June kicked off with the 3rd Annual LEGO Engineering Symposium, attracting over 80 educators from around the world for two days to explore unique methods of integrating LEGO robotics into the classroom to attract more diverse learners, particularly girls. Through hands-on development labs, fellow teacher presentations, and informal networking, attendees gained inspiration for new teaching methods to take back to their classrooms. Conclusions from the development labs can be found here.
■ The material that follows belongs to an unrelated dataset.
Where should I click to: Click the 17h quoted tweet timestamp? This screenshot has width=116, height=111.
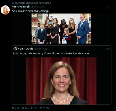point(108,49)
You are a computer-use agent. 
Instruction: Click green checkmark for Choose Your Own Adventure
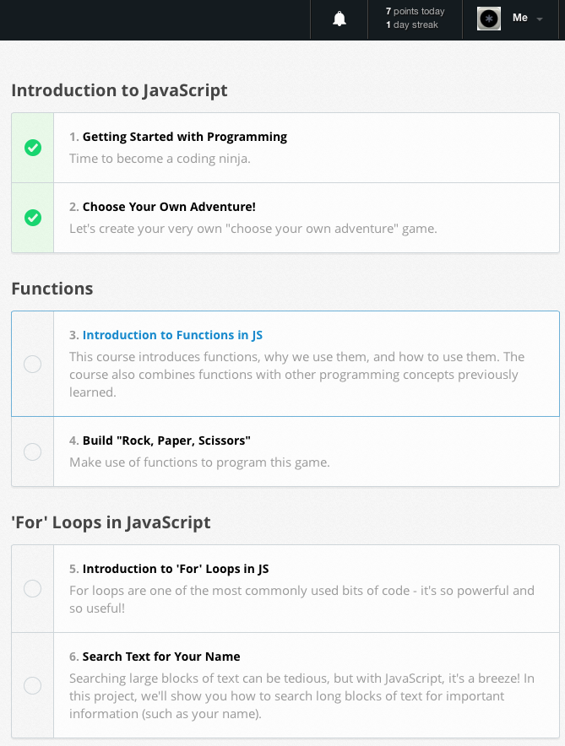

June closed with yet another teacher gathering, hosted by I-Robot in Bedford, MA, with the CEEO facilitating one of the 4 hands-on workshops over the course of 2 days. The event, attracting 50 teachers from around Massachusetts, was titled STREAM to inspire high school teachers to use robotics in teaching science, technology, engineering, and math. The CEEO was honored to be one of the invited facilitators, and continues to collaborate with I-Robot in their outreach efforts.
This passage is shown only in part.